Dans notre livre blanc, co-écrit avec Michel Diaz, directeur associé de Féfaur nous vous proposons des pistes et bonnes pratiques pour vous aider à mener à bien ce projet. Dans ce dernier, tous les aspects de la formation sont pris en compte : expérience et engagement apprenant, contenus, culture de la formation, design pédagogique, etc.

7 points clés à retenir pour réussir l’internationalisation de son dispositif de formation

1. Soigner l’UX-UI

Bien que l’on ne note pas de différences significatives selon les cultures en termes d’ergonomie et d’utilisabilité, c’est la perception du design qui elle, va diverger. En effet, les Européens sont plus attirés par des design épurés, style scandinave alors que les Anglo-saxons préféreront une richesse visuelle de type Netflix. Les Asiatiques quant à eux apprécient la richesse fonctionnelle et les pages bien fournies. Pour satisfaire le plus grand nombre, il est recommandé de converser la richesse fonctionnelle couplée à une ergonomie à plusieurs niveaux et très soignée.

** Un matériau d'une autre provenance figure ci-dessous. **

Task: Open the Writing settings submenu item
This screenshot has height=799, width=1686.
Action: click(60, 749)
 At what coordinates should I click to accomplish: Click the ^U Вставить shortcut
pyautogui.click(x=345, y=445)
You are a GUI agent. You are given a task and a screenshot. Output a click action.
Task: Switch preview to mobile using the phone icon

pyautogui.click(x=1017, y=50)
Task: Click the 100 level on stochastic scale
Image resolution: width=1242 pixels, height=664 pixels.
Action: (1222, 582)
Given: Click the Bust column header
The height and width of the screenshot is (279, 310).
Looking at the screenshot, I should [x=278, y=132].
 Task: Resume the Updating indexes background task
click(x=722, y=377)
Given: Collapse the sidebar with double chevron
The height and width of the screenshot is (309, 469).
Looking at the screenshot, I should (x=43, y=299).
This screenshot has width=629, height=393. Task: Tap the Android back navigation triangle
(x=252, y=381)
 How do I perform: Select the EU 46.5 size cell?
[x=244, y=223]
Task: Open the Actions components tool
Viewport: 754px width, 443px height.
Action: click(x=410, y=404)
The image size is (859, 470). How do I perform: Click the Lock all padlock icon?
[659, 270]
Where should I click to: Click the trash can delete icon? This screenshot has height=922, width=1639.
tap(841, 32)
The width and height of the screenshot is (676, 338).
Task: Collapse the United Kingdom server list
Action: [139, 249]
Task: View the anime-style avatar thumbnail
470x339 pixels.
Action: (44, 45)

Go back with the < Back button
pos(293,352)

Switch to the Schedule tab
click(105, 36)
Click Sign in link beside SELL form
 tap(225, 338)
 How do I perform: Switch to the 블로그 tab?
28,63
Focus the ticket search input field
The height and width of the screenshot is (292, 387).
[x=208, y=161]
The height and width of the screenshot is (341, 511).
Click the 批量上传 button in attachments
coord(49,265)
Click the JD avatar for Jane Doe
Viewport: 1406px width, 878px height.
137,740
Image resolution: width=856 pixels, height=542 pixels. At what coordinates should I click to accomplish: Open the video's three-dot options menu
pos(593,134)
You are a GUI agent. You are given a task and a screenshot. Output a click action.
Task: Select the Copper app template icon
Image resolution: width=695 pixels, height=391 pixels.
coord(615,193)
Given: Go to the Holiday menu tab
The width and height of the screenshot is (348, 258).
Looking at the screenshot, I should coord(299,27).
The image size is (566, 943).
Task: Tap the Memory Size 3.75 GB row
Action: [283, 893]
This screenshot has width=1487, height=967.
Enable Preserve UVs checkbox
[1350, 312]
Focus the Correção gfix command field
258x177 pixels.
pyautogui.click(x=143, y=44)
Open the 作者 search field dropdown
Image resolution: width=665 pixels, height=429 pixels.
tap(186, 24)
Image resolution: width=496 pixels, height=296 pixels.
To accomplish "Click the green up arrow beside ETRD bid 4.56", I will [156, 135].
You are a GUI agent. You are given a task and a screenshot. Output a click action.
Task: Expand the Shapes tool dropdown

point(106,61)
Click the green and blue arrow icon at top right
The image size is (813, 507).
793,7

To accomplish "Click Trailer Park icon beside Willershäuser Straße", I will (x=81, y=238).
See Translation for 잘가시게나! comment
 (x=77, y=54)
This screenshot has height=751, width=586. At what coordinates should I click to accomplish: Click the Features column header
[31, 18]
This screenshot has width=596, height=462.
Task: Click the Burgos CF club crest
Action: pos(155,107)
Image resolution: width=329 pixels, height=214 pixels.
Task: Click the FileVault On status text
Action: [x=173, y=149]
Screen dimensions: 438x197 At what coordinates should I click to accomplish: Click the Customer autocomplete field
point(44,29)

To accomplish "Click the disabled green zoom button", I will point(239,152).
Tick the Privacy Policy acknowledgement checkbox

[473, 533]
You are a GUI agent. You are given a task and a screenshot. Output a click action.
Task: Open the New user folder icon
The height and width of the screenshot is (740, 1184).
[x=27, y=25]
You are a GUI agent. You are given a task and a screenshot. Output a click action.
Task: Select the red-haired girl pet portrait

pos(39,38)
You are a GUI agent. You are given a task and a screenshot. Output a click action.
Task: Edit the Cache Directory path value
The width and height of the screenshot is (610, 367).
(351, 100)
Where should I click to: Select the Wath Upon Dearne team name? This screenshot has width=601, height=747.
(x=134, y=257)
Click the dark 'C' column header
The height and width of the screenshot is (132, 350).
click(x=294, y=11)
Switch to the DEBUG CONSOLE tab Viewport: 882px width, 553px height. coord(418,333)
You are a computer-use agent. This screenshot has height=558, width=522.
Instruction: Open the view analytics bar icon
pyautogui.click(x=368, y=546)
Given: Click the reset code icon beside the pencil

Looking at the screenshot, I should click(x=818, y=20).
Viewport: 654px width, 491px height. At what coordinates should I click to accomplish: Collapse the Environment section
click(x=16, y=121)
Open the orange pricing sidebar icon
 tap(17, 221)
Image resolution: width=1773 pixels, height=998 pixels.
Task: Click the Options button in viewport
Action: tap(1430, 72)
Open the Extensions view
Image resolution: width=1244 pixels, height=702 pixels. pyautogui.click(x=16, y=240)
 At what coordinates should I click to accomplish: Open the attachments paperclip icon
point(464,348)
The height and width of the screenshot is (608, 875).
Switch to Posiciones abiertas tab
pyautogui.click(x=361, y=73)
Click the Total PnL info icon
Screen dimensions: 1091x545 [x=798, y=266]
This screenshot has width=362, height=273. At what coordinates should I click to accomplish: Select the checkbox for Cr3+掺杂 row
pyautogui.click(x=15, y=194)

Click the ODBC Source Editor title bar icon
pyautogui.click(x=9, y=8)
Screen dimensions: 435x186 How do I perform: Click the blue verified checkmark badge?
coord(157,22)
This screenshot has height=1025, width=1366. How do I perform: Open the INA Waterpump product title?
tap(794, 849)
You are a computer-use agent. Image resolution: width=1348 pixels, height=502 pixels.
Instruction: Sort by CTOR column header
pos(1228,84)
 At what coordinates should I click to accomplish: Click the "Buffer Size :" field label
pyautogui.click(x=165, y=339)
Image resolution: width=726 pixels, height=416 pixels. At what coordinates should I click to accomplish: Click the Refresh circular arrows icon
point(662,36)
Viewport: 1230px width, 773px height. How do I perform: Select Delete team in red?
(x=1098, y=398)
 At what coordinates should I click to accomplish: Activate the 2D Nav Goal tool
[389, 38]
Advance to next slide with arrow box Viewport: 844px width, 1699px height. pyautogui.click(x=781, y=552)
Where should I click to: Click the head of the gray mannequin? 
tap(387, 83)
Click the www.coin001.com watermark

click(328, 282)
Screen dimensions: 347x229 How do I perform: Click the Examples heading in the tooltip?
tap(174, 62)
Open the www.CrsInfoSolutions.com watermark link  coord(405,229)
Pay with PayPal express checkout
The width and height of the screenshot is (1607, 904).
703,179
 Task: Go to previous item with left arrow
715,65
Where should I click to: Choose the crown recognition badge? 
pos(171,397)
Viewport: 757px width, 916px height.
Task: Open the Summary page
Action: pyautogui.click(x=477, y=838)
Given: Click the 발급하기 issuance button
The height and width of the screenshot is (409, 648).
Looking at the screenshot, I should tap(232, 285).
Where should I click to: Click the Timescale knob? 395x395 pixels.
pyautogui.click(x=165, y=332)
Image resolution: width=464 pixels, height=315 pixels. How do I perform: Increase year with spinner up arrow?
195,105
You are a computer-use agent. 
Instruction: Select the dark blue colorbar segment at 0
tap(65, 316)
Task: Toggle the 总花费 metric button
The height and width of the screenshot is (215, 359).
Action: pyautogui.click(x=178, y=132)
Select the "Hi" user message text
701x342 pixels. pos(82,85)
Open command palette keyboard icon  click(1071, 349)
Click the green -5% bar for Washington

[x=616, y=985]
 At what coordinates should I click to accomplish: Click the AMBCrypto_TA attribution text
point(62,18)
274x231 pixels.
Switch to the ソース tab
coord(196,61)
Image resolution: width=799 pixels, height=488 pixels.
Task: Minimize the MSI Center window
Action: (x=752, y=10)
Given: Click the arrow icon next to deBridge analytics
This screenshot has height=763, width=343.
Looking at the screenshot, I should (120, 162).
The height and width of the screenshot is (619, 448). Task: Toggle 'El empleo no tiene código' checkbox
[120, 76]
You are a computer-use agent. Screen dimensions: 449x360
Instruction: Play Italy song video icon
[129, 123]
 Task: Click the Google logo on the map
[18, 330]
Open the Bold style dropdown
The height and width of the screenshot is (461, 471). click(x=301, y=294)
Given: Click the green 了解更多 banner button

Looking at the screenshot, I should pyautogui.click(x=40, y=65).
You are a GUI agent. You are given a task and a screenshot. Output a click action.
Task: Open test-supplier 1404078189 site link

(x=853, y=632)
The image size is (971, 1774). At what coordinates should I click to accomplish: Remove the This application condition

Cependant, comme nous le rappelle Élodie Primo, « les interfaces portails seront différentes pour les cibles internes et externes ou les différentes thématiques ».

2. Commencer par un POC (Proof Of Concept)

Le second point pour réussir l’internationalisation de son dispositif de formation, c’est de commencer par un POC (Proof Of Concept).

En amont d’un déploiement global, la bonne pratique consiste à estimer les chances de réussite du projet grâce à un POC. C’est la preuve que la solution peut fonctionner. Cela doit se faire sur une population réduite, mais internationale. Et ce, à la fois pour évaluer, ajuster et éventuellement apporter des améliorations à la solution.

Le choix de la population cible doit se faire en fonction de sa diversité. Mais aussi des domaines et métiers sur lesquels le retour d’expérience est le plus attendu.

3. Être multiculturel

Le troisième point pour réussir l’internationalisation de son dispositif de formation, c’est d’être multiculturel.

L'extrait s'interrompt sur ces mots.